(Excerpts from a dataset)
---+---

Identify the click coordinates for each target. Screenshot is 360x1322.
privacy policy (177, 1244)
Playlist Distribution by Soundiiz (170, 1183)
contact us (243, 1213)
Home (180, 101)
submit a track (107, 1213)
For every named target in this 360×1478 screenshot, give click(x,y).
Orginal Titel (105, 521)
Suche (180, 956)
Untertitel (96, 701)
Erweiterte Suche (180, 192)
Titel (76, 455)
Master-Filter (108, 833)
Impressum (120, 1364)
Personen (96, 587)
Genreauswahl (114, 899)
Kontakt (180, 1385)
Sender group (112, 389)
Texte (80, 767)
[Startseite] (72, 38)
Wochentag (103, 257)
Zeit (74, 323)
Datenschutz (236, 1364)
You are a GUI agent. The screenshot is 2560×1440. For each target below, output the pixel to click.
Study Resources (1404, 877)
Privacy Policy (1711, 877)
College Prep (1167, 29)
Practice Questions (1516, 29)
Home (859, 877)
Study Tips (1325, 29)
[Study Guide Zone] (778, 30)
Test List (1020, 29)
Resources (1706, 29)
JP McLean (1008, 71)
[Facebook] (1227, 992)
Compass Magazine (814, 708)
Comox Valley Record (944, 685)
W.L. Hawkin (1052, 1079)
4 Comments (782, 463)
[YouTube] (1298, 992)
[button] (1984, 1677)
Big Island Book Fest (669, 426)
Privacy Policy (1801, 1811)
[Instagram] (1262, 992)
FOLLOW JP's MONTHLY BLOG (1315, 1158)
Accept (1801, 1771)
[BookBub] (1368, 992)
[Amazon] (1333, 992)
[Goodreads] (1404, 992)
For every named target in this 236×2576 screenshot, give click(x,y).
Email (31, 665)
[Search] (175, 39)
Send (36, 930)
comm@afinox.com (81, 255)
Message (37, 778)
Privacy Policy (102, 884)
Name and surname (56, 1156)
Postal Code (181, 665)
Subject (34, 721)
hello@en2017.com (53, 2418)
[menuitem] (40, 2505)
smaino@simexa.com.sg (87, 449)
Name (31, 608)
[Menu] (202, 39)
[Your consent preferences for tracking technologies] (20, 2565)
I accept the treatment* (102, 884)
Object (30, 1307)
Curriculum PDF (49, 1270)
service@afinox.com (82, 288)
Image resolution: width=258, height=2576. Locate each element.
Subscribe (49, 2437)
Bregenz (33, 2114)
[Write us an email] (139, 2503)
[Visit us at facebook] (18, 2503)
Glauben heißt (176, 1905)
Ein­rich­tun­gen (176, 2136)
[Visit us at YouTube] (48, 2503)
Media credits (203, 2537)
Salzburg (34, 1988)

---+---

Retype every entry exactly.

Identify the click coordinates for each target. Screenshot is 360x1322.
privacy policy (177, 1244)
Playlist Distribution by Soundiiz (170, 1183)
contact us (243, 1213)
Home (180, 101)
submit a track (107, 1213)
For every named target in this 360×1478 screenshot, give click(x,y).
Orginal Titel (105, 521)
Suche (180, 956)
Untertitel (96, 701)
Erweiterte Suche (180, 192)
Titel (76, 455)
Master-Filter (108, 833)
Impressum (120, 1364)
Personen (96, 587)
Genreauswahl (114, 899)
Kontakt (180, 1385)
Sender group (112, 389)
Texte (80, 767)
[Startseite] (72, 38)
Wochentag (103, 257)
Zeit (74, 323)
Datenschutz (236, 1364)
You are a GUI agent. The screenshot is 2560×1440. For each target below, output the pixel to click.
Study Resources (1404, 877)
Privacy Policy (1711, 877)
College Prep (1167, 29)
Practice Questions (1516, 29)
Home (859, 877)
Study Tips (1325, 29)
[Study Guide Zone] (778, 30)
Test List (1020, 29)
Resources (1706, 29)
JP McLean (1008, 71)
[Facebook] (1227, 992)
Compass Magazine (814, 708)
Comox Valley Record (944, 685)
W.L. Hawkin (1052, 1079)
4 Comments (782, 463)
[YouTube] (1298, 992)
[button] (1984, 1677)
Big Island Book Fest (669, 426)
Privacy Policy (1801, 1811)
[Instagram] (1262, 992)
FOLLOW JP's MONTHLY BLOG (1315, 1158)
Accept (1801, 1771)
[BookBub] (1368, 992)
[Amazon] (1333, 992)
[Goodreads] (1404, 992)
For every named target in this 236×2576 screenshot, give click(x,y).
Email (31, 665)
[Search] (175, 39)
Send (36, 930)
comm@afinox.com (81, 255)
Message (37, 778)
Privacy Policy (102, 884)
Name and surname (56, 1156)
Postal Code (181, 665)
Subject (34, 721)
hello@en2017.com (53, 2418)
[menuitem] (40, 2505)
smaino@simexa.com.sg (87, 449)
Name (31, 608)
[Menu] (202, 39)
[Your consent preferences for tracking technologies] (20, 2565)
I accept the treatment* (102, 884)
Object (30, 1307)
Curriculum PDF (49, 1270)
service@afinox.com (82, 288)
Image resolution: width=258, height=2576. Locate each element.
Subscribe (49, 2437)
Bregenz (33, 2114)
[Write us an email] (139, 2503)
[Visit us at facebook] (18, 2503)
Glauben heißt (176, 1905)
Ein­rich­tun­gen (176, 2136)
[Visit us at YouTube] (48, 2503)
Media credits (203, 2537)
Salzburg (34, 1988)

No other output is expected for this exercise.